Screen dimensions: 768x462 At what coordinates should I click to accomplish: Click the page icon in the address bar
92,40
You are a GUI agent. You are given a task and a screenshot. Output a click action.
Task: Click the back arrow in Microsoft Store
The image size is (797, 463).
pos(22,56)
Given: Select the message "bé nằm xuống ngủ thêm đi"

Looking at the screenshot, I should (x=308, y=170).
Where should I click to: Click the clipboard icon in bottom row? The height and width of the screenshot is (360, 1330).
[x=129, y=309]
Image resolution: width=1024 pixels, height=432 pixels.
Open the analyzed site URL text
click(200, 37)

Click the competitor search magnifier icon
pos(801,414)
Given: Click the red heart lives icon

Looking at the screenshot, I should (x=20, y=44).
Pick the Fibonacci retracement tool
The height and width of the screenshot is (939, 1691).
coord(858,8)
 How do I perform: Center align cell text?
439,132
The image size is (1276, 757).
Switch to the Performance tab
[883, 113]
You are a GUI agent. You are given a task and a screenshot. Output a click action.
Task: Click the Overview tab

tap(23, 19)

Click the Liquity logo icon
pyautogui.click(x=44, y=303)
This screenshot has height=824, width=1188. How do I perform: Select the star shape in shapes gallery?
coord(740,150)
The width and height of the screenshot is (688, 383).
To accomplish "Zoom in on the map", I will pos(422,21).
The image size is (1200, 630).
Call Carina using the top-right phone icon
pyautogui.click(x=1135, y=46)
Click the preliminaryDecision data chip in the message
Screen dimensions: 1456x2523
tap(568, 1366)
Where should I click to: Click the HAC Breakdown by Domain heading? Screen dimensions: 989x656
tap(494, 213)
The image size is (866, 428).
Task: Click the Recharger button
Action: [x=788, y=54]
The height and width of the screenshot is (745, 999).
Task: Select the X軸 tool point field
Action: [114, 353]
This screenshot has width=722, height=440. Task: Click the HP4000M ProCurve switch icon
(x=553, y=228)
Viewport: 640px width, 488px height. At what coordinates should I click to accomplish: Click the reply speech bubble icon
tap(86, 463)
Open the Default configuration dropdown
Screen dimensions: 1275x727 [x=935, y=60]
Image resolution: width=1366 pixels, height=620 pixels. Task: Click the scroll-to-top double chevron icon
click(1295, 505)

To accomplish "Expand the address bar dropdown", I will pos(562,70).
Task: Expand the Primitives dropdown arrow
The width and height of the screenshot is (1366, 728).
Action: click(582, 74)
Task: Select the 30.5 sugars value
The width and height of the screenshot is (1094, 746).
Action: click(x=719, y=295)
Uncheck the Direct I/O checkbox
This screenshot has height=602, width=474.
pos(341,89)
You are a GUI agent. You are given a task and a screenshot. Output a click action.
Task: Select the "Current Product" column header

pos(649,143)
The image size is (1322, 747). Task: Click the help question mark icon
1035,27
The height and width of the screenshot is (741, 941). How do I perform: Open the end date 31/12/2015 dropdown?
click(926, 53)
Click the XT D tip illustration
==============================
Every entry must come back exactly as written above.

## Solution to this task
Screen dimensions: 768x462 At what coordinates should I click to accomplish: Click the page icon in the address bar
92,40
You are a GUI agent. You are given a task and a screenshot. Output a click action.
Task: Click the back arrow in Microsoft Store
The image size is (797, 463).
pos(22,56)
Given: Select the message "bé nằm xuống ngủ thêm đi"

Looking at the screenshot, I should (x=308, y=170).
Where should I click to: Click the clipboard icon in bottom row? The height and width of the screenshot is (360, 1330).
[x=129, y=309]
Image resolution: width=1024 pixels, height=432 pixels.
Open the analyzed site URL text
click(200, 37)

Click the competitor search magnifier icon
pos(801,414)
Given: Click the red heart lives icon

Looking at the screenshot, I should (x=20, y=44).
Pick the Fibonacci retracement tool
The height and width of the screenshot is (939, 1691).
coord(858,8)
 How do I perform: Center align cell text?
439,132
The image size is (1276, 757).
Switch to the Performance tab
[883, 113]
You are a GUI agent. You are given a task and a screenshot. Output a click action.
Task: Click the Overview tab

tap(23, 19)

Click the Liquity logo icon
pyautogui.click(x=44, y=303)
This screenshot has height=824, width=1188. How do I perform: Select the star shape in shapes gallery?
coord(740,150)
The width and height of the screenshot is (688, 383).
To accomplish "Zoom in on the map", I will pos(422,21).
The image size is (1200, 630).
Call Carina using the top-right phone icon
pyautogui.click(x=1135, y=46)
Click the preliminaryDecision data chip in the message
Screen dimensions: 1456x2523
tap(568, 1366)
Where should I click to: Click the HAC Breakdown by Domain heading? Screen dimensions: 989x656
tap(494, 213)
The image size is (866, 428).
Task: Click the Recharger button
Action: [x=788, y=54]
The height and width of the screenshot is (745, 999).
Task: Select the X軸 tool point field
Action: [114, 353]
This screenshot has width=722, height=440. Task: Click the HP4000M ProCurve switch icon
(x=553, y=228)
Viewport: 640px width, 488px height. At what coordinates should I click to accomplish: Click the reply speech bubble icon
tap(86, 463)
Open the Default configuration dropdown
Screen dimensions: 1275x727 [x=935, y=60]
Image resolution: width=1366 pixels, height=620 pixels. Task: Click the scroll-to-top double chevron icon
click(1295, 505)

To accomplish "Expand the address bar dropdown", I will pos(562,70).
Task: Expand the Primitives dropdown arrow
The width and height of the screenshot is (1366, 728).
Action: click(582, 74)
Task: Select the 30.5 sugars value
The width and height of the screenshot is (1094, 746).
Action: click(x=719, y=295)
Uncheck the Direct I/O checkbox
This screenshot has height=602, width=474.
pos(341,89)
You are a GUI agent. You are given a task and a screenshot. Output a click action.
Task: Select the "Current Product" column header

pos(649,143)
The image size is (1322, 747). Task: Click the help question mark icon
1035,27
The height and width of the screenshot is (741, 941). How do I perform: Open the end date 31/12/2015 dropdown?
click(926, 53)
Click the XT D tip illustration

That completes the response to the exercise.